Ce que nous venons de dire est si vrai, que l'on ne saurait concevoir que Dieu n'est pas. Nous pouvons penser, en effet, qu'il y a quelque chose dont on ne peut d'aucune manière supposer la non existence, et par-là cette chose est plus grande que celles dont l'idée n'implique pas nécessairement l'existence. C'est pourquoi, si l'être au-dessus duquel on ne peut rien imaginer de plus grand, peut être regardé comme n'existant pas, il suit que cet être qui n'avait point d'égal, n'est déjà plus celui au-dessus duquel on ne peut rien imaginer; conclusion nécessairement contradictoire. Il y a donc vraiment un être au-dessus duquel nous ne saurions en élever un autre, et qui, par-là, est conçu comme ne pouvant pas ne pas être ; cet être, c'est toi, ô Dieu notre seigneur ! Tu es donc, ô seigneur mon Dieu! tu es véritablement ; la manière dont nous te concevons ne permet pas de croire que tu puisses ne pas être. Et ce n'est pas sans raison qu’il en est ainsi. Car si une intelligence pouvait concevoir quelque chose qui fût meilleur que toi, la créature s'élèverait au-dessus du créateur, et en deviendrait le juge, ce qui est absurde. Tout d'ailleurs, excepté toi, peut-être par la pensée supposé ne pas être. A toi seul, entre tous, appartient la qualité d'être véritablement et au plus haut degré. Tout ce qui n'est pas toi ne possède qu'une réalité inférieure, et n'a reçu l'être qu'à un moindre degré. Pourquoi donc l'insensé a-t-il dit dans son cœur : il n'y a point de Dieu; lorsqu'il est si facile à une âme raisonnable de comprendre que tu es plus réellement que toutes choses? C'est précisément parce qu'il est sans intelligence et insensé!

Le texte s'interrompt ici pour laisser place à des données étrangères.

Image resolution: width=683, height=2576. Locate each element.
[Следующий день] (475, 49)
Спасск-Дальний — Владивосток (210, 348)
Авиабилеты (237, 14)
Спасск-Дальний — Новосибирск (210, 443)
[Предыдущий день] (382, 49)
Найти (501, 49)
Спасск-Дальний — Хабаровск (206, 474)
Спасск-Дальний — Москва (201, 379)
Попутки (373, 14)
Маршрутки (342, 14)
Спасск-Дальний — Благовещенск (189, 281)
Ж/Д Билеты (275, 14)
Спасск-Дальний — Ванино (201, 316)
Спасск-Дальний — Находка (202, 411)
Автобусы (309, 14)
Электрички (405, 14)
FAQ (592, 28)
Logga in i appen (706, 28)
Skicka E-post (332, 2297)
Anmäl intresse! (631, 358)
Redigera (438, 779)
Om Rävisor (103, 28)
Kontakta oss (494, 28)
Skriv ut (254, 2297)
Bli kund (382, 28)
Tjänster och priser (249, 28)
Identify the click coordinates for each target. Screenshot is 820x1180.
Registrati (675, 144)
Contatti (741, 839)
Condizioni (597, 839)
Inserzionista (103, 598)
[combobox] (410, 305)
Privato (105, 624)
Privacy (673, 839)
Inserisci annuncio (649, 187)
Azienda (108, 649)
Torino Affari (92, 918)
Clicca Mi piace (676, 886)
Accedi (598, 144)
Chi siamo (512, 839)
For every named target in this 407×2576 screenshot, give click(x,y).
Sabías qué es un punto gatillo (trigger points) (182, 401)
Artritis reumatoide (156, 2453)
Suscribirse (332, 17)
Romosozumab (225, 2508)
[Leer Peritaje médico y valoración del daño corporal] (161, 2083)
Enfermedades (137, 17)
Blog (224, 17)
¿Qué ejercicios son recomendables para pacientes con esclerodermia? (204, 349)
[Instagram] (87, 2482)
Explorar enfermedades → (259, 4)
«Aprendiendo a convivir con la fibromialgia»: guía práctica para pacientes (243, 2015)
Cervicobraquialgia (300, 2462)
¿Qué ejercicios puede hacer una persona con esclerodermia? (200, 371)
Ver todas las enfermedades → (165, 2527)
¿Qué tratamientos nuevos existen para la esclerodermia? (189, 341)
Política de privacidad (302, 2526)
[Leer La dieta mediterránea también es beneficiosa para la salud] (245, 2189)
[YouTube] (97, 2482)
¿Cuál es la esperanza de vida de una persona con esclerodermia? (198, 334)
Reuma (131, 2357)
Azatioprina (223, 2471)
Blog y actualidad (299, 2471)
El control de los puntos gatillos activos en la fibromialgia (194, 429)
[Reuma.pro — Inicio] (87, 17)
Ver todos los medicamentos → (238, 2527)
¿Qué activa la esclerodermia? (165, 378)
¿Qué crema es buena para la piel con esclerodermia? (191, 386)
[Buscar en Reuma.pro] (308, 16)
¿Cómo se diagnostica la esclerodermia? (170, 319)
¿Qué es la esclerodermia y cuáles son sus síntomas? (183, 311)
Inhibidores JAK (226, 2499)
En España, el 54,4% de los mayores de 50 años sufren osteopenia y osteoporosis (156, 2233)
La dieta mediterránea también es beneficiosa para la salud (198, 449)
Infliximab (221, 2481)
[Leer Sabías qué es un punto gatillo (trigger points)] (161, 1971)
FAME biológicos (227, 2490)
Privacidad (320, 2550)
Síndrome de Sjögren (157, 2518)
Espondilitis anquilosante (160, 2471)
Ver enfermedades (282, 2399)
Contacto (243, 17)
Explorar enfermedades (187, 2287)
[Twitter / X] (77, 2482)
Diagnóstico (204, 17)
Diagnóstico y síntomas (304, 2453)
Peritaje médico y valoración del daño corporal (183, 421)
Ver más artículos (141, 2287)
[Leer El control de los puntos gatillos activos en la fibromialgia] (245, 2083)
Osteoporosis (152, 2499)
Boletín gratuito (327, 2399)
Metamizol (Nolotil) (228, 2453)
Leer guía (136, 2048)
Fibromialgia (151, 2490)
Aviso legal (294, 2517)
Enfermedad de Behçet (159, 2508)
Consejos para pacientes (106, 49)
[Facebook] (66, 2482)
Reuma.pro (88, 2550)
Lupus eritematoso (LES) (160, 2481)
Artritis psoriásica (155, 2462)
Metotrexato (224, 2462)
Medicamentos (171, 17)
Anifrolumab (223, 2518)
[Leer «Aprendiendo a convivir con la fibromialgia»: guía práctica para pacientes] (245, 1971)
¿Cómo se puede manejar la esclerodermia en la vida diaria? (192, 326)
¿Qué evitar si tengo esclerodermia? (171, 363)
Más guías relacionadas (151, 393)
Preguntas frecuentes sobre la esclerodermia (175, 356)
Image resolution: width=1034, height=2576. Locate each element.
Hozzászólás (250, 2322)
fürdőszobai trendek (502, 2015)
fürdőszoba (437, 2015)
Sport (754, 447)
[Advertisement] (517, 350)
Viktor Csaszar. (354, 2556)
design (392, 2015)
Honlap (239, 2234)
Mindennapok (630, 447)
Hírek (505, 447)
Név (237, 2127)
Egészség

(traduit par Marc Szwajcer, Remacle, https://remacle.org/bloodwolf/eglise/anselme/proslogion.htm)
Conclusion
Le Proslogion reste controversé aujourd'hui, notamment parce que peu de ses défenseurs sont d'accord sur ce qu'Anselme essayait de dire, et que peu de ses détracteurs sont d'accord sur les erreurs commises. Néanmoins, il est largement admis qu'Anselme soulève des questions importantes sur la nature de la pensée et de l'existence, et son argument ontologique semble devoir conserver son statut de "seul argument philosophique général et non technique découvert au Moyen Âge qui ait survécu pour exciter l'intérêt de philosophes qui n'ont aucun autre intérêt pour cette période" (Southern, 128).